Fonte: Corriere della Sera
di Beppe Severgnini
Il Regno Unito ha chiesto di uscire dall’Unione Europea, ed è un peccato. Ma il Regno Unito resta in Europa, ed è una consolazione. La geografia, la storia, il rispetto e l’amicizia non si cambiano con un referendum. Siamo tutti inglesi, in queste brutte ore, com’eravamo tutti francesi dopo il Bataclan e Nizza, tutti tedeschi dopo l’orrore natalizio a Berlino, tutti belgi dopo l’attentato all’aeroporto di Zaventem. Non è retorica. E’ consapevolezza. Siamo tutti europei e, nella tragedia, il comun denominatore diventa improvvisamente chiaro. L’Europa è l’obiettivo dei nostri nemici e, insieme, la nostra forza. Sono comuni le minacce e comuni le strategie difensive; comune la preoccupazione e comune l’orgoglio. Uniti si resiste, in attesa di vincere. Divisi si rischia di perdere. Le nuove reclute psicotiche del terrorismo islamico non sono interessate alle conseguenze di Brexit. Ai loro oscuri manovratori non importa condizionare le elezioni del prossimo 8 giugno, il cui esito è scontato. Sono invece ossessionati dalla società aperta, che il Regno Unito rappresenta forse più di ogni altro Paese europeo. Gli estremisti religiosi odiano il capolavoro che siamo riusciti a costruire insieme, da Manchester a Marsala, da Danzica a Lisbona. Questo dobbiamo proteggere. Così dobbiamo difenderci.

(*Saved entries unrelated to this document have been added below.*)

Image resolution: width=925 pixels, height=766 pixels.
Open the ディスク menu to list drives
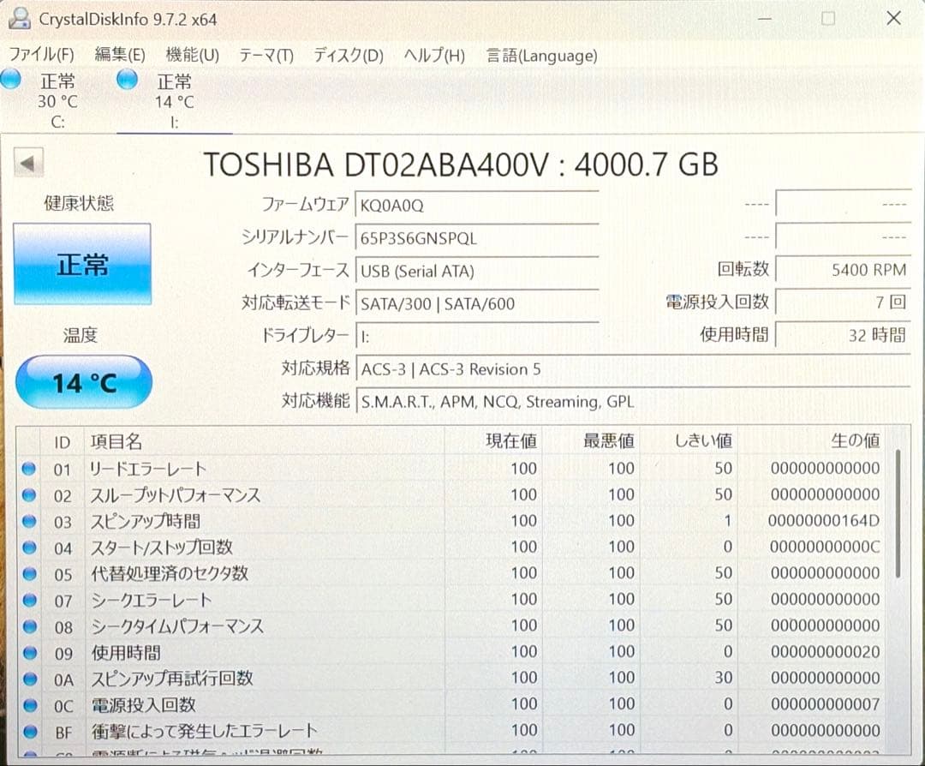[346, 54]
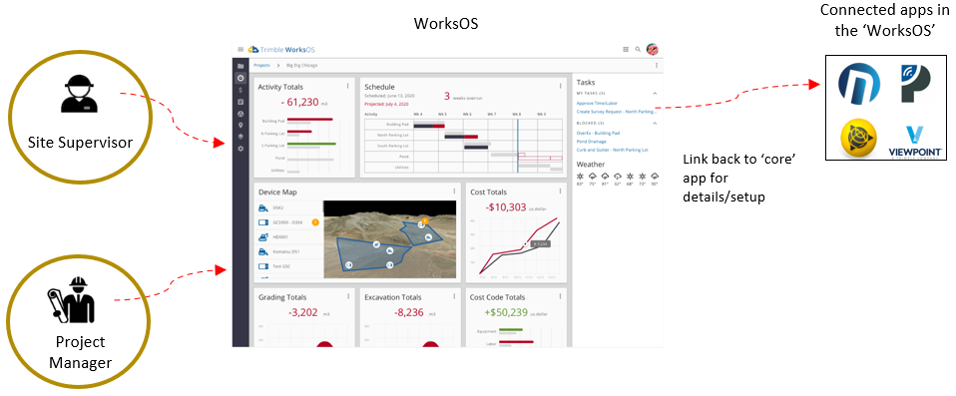This screenshot has height=396, width=956.
Task: Open the Activity Totals card options menu
Action: point(347,87)
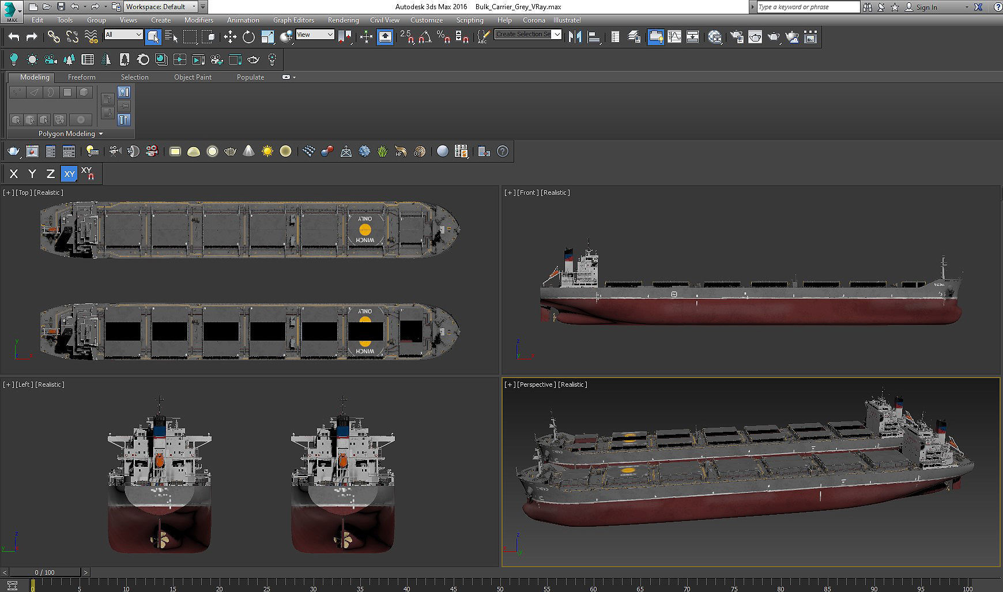Click the V-Ray sun light icon
1003x592 pixels.
267,151
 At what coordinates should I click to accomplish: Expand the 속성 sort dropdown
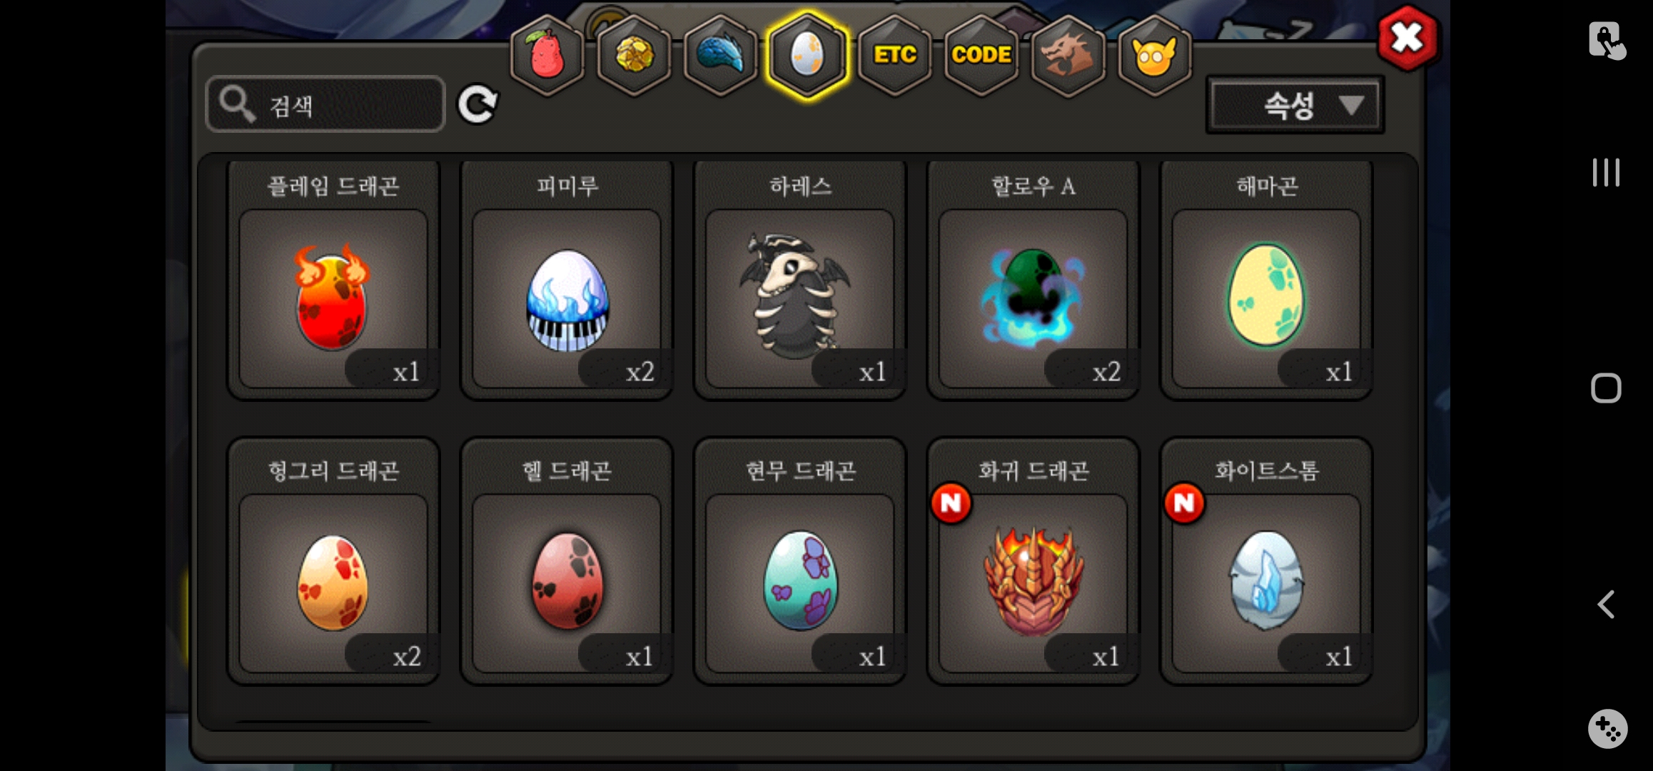[1295, 106]
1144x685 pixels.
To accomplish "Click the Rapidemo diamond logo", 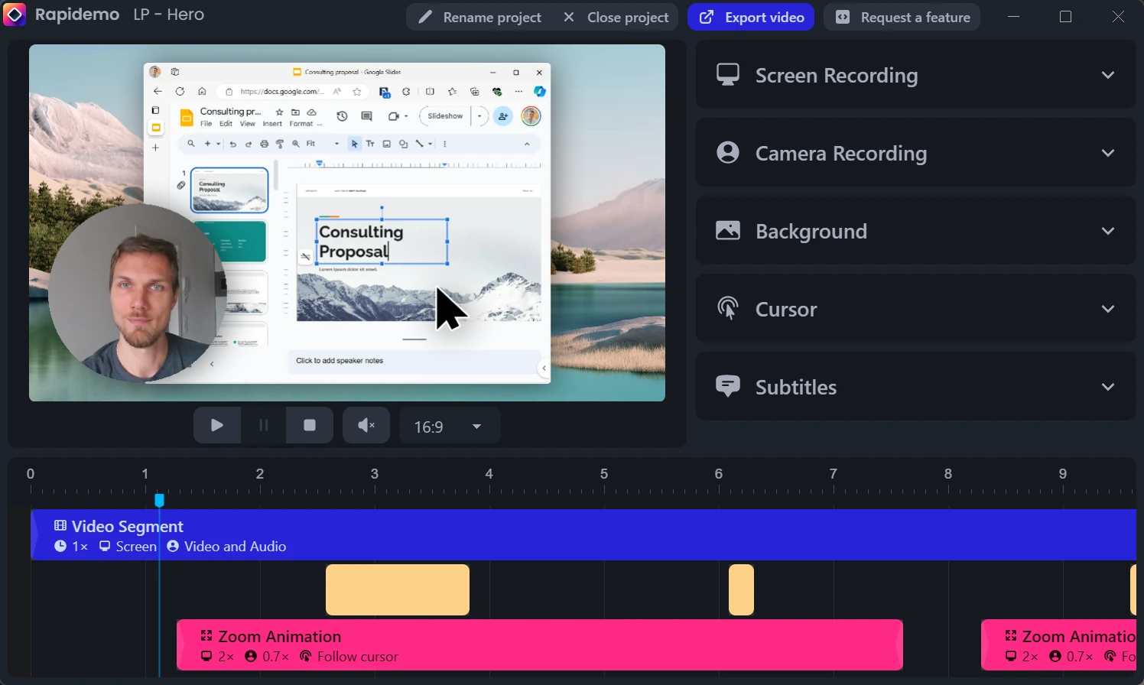I will (15, 14).
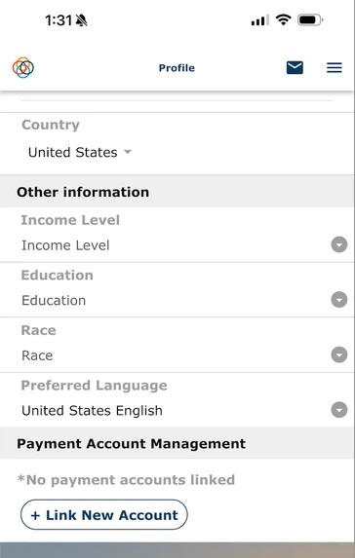Viewport: 355px width, 558px height.
Task: Open the mail envelope icon
Action: pyautogui.click(x=295, y=67)
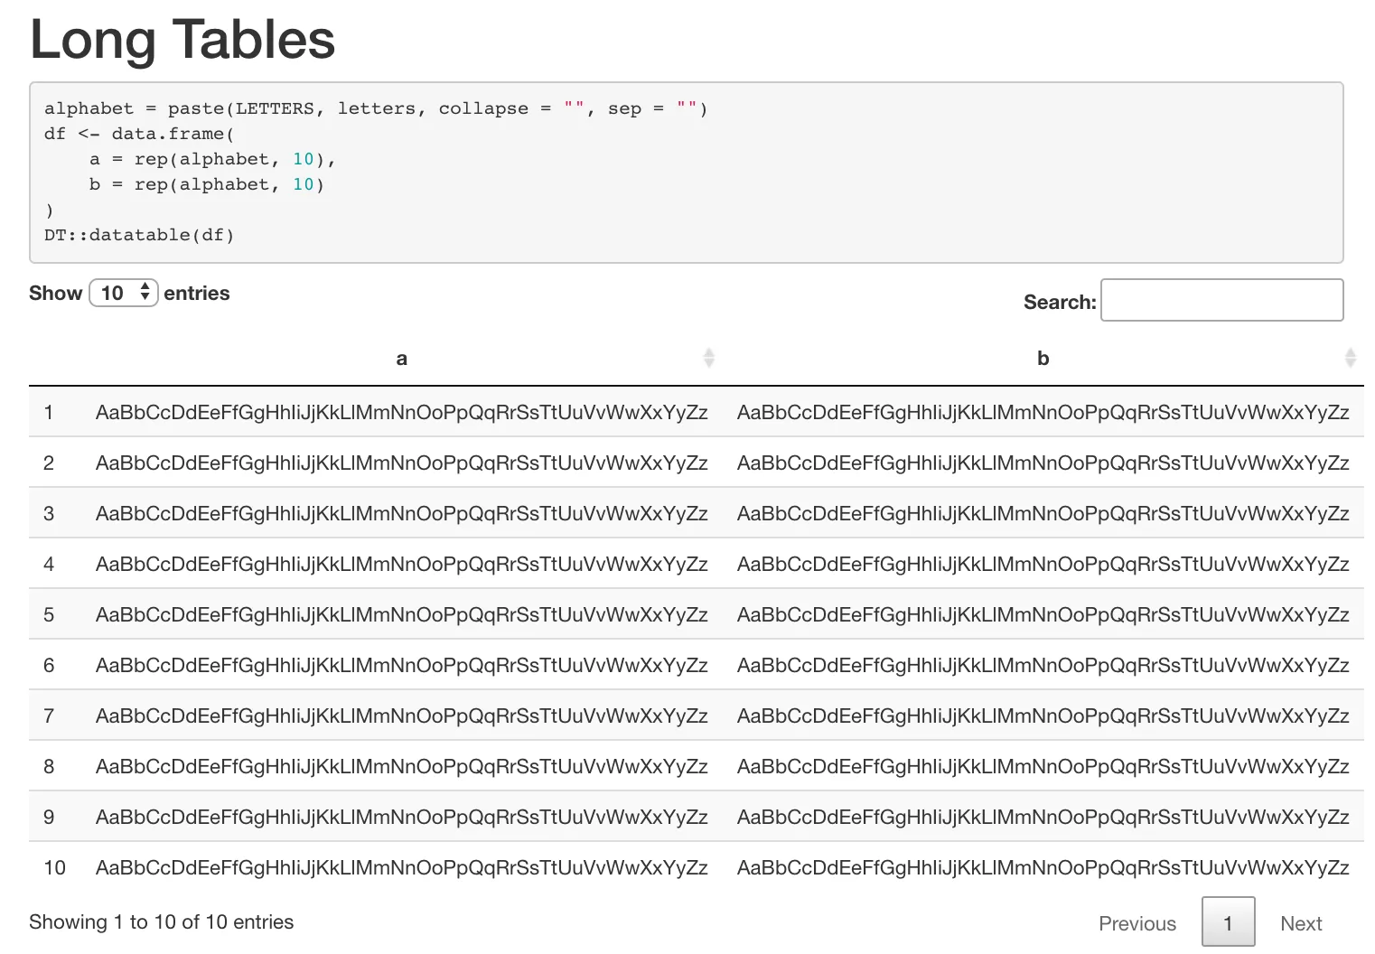The height and width of the screenshot is (954, 1375).
Task: Select row number 7 cell
Action: [49, 716]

La storia non si fa con le ipotesi, soprattutto in giornate come quelle che stiamo vivendo. Ma l’impressione resta: un grande malcontento popolare, e un pessimo calcolo politico, hanno spinto il Regno Unito fuori dall’Unione Europea. Non devono spingerlo però fuori dall’Europa, cui appartiene. Perché ne condivide i valori, che i nostri nemici detestano e temono: la libertà, la tolleranza, l’apertura, la curiosità. Purtroppo gli Stati europei condividono anche gli errori. Cos’ha in comune l’attentatore di Manchester con gli assassini che l’hanno preceduto (in Francia, in Germania, in Belgio)? Il fatto d’essere nato e cresciuto nel Paese che ha voluto colpire. Una schizofrenia identitaria che in Europa non abbiamo saputo prevedere, né contrastare. Dovremmo chiederci perché. Oggi, infatti, stiamo scontando gli errori di ieri. Domani rischiamo di pagare le disattenzioni di oggi.
Restiamo vicini agli inglesi, noi continentali: hanno bisogno di noi. Se troveremo le soluzioni, le troveremo insieme. La durezza dei negoziati per Brexit non può farci dimenticare che abitiamo la stessa frangia del mondo e crediamo nelle stesse cose. L’obiettivo dei terroristi — non da oggi — è dividerci. La rivendicazione dell’Isis — la polizia inglese non ne ha ancora confermato l’autenticità — parla di «un soldato del califfato in grado di piazzare un ordigno esplosivo all’interno di un raduno di crociati nella città di Manchester». Crociati quindicenni?! L’assurdità di queste parole non è solo l’offesa che s’aggiunge all’orrore. È la prova che, nelle proprie farneticazioni, i terroristi vedono un unico, grande avversario: l’Europa, con le sue radici.
E l’Europa deve difendersi. Come? Continuando a vivere secondo le proprie regole, senza cambiare abitudini. E muovendosi unita contro il nemico diffuso. Più di quanto abbia fatto finora. La Gran Bretagna ha identificato 3.000 estremisti religiosi; ma ha le risorse per monitorare solo 40 di loro, scrive The Economist. Sorvegliare una persona, ventiquattro ore su ventiquattro, richiede 18 agenti. Ogni Paese europeo affronta simili difficoltà. La libera circolazione all’interno della Ue rende questi individui un pericolo comune, da affrontare insieme, utilizzando regole concordate. Non possiamo limitarci alle reciproche condoglianze, quando accade il peggio.